L’ultimo Matisse – Morfologie di carta
La rassegna, che conta 114 opere, illustra il lungo periodo artistico del pittore francese maestro del Fauvismo, che, dagli anni delle avanguardie parigine della pittura, dopo essersi trasferito a Nizza (dove morì nel 1954), trova ispirazione nelle nuove forme espressive dal disegno alla grafica.
Comunicato stampa
Curatrice della mostra “L’ultimo Matisse - Morfologie di carta” sarà la storica dell’arte Vittoria Mainoldi. La rassegna, che conta 114 opere, illustra il lungo periodo artistico del pittore francese maestro del Fauvismo, che, dagli anni delle avanguardie parigine della pittura, dopo essersi trasferito a Nizza (dove morì nel 1954), trova ispirazione nelle nuove forme espressive dal disegno alla grafica.

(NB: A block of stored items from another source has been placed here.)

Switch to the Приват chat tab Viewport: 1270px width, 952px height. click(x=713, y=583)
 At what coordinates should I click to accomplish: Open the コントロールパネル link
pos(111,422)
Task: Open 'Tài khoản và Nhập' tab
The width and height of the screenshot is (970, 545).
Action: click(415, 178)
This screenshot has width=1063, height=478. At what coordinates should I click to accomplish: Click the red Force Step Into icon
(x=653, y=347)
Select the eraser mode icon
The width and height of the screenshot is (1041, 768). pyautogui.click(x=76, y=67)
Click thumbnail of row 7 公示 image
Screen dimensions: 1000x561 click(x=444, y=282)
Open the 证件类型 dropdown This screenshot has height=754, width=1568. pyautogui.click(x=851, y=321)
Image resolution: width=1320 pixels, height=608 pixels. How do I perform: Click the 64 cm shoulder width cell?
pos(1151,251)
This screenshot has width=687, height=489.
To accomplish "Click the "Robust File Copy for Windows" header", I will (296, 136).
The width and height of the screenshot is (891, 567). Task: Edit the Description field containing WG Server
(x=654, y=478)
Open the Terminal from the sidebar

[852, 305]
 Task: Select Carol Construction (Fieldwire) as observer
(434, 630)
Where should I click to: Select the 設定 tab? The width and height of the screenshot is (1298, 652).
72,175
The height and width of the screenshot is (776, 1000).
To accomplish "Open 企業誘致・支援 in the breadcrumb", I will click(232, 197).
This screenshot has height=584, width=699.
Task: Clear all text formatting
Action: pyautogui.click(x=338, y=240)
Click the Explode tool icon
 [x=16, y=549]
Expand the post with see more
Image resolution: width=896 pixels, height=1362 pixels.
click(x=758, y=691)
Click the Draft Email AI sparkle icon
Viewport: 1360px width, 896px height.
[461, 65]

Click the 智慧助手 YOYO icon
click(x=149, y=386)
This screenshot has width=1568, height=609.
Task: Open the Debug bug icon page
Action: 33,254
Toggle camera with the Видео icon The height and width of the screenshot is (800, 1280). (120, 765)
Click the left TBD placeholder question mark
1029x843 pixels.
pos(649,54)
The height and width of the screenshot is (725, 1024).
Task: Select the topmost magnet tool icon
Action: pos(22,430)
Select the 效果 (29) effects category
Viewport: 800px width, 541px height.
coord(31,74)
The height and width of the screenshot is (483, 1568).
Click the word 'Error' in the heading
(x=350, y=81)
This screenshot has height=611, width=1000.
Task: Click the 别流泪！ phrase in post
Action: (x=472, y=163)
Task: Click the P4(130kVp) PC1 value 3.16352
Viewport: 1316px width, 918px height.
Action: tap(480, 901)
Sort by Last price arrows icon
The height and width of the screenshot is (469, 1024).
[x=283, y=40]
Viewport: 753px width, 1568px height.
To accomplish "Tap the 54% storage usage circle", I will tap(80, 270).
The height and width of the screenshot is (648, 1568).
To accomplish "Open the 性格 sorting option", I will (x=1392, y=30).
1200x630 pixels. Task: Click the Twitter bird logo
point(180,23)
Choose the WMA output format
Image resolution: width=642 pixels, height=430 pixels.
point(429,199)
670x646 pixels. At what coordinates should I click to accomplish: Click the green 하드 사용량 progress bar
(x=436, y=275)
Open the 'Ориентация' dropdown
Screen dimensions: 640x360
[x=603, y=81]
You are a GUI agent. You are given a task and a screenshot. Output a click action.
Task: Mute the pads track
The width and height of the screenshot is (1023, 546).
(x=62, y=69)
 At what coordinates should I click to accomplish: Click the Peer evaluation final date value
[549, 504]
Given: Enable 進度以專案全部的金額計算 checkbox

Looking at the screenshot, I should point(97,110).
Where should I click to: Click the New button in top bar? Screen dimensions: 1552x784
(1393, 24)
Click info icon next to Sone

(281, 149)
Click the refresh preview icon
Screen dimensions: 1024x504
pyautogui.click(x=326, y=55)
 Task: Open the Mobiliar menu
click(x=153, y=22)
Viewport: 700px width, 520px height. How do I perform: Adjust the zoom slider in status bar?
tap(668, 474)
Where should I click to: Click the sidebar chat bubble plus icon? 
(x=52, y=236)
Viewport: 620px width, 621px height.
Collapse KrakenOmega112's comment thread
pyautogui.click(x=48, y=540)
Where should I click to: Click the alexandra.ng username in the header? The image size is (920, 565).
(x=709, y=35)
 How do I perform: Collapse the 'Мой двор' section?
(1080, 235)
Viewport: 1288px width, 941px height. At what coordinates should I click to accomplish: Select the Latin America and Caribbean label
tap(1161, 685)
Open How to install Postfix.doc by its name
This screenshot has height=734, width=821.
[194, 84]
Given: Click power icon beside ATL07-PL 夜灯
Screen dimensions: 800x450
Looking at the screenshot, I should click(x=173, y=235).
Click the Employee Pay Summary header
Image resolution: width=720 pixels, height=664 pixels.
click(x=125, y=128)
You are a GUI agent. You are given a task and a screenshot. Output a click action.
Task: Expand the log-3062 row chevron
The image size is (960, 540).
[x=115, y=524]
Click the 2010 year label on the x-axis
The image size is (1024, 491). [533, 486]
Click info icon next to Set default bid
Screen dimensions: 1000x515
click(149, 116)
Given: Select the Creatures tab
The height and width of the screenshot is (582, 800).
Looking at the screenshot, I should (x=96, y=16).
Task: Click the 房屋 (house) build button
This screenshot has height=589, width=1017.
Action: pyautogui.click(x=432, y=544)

La mostra, divisa in quattro sezioni - rispettivamente dedicate ai papiers découpés e la collaborazione con la rivista Verve, alle opere illustrate, alla celebre serie Jazz, e al disegno – vuole porre l’attenzione sull’ultimo periodo di Matisse, forse il più florido ed originale all’interno della carriera dell’artista.